Objective:
Reproduce the passage in the patch discussion below verbatim, from "In the interests" up to and including "at the moment).".
━━ Text provided
Dimitrios Apostolou <jimis@gmx.net> writes:
> Regarding the attached patch (rebased and edited commit message), it
> basically replaces seek(up to 1MB forward) with read(). The 1MB number
> comes a bit out of the top of my head. But tweaking it between 128KB and
> 1MB wouldn't really change anything, given that the block size is now
> 128KB: The read() will always be chosen against the seek(). Do you know
> of a real-world case with block sizes >128KB?
Yeah, with the recent changes I'd expect table data to pretty much
always consist of blocks around 128K, unless the table is smaller
than that of course.
I experimented with this patch locally and came away not too
impressed; it seems the results may be highly platform-dependent.
In the interests of having a common benchmark case that's easy to
replicate, here's precisely what I did:
Use non-assert build of current HEAD (4bea91f21 at the moment).
━━━━
━━ Provided material
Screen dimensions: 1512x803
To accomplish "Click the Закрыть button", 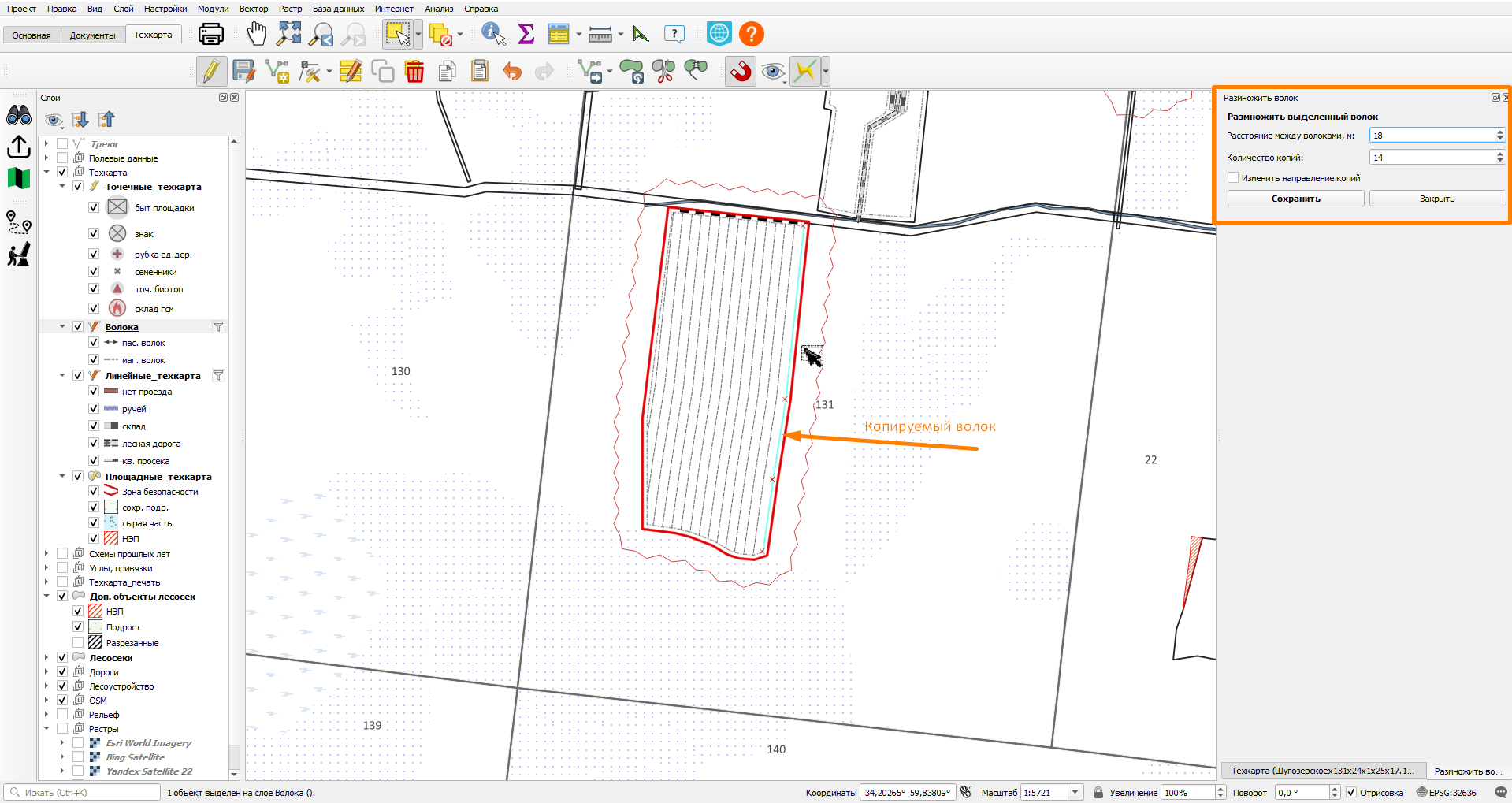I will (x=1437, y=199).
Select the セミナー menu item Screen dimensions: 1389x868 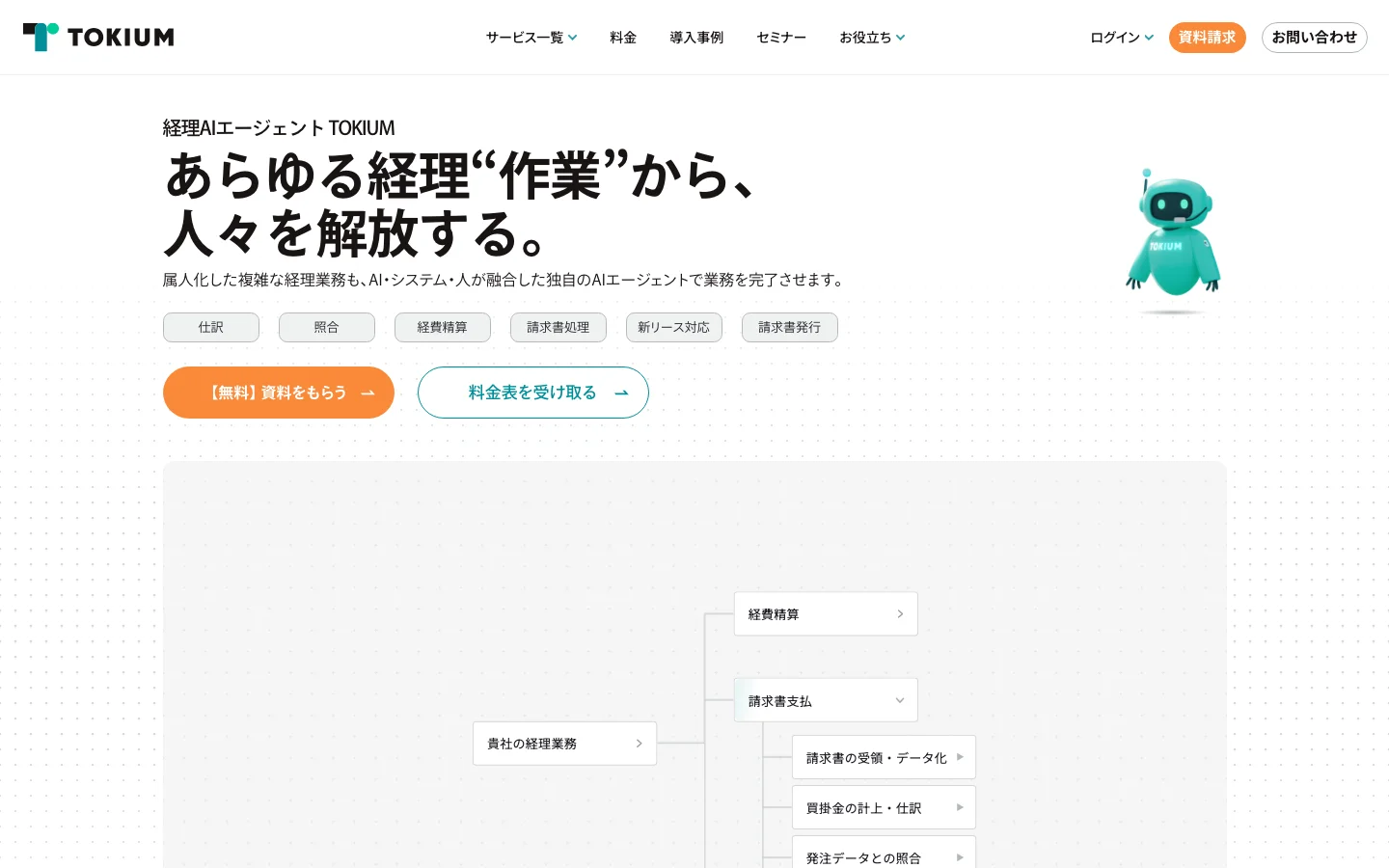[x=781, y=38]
━━━━
Result of the exercise:
In the interests of having a common benchmark case that's easy to
replicate, here's precisely what I did:
Use non-assert build of current HEAD (4bea91f21 at the moment).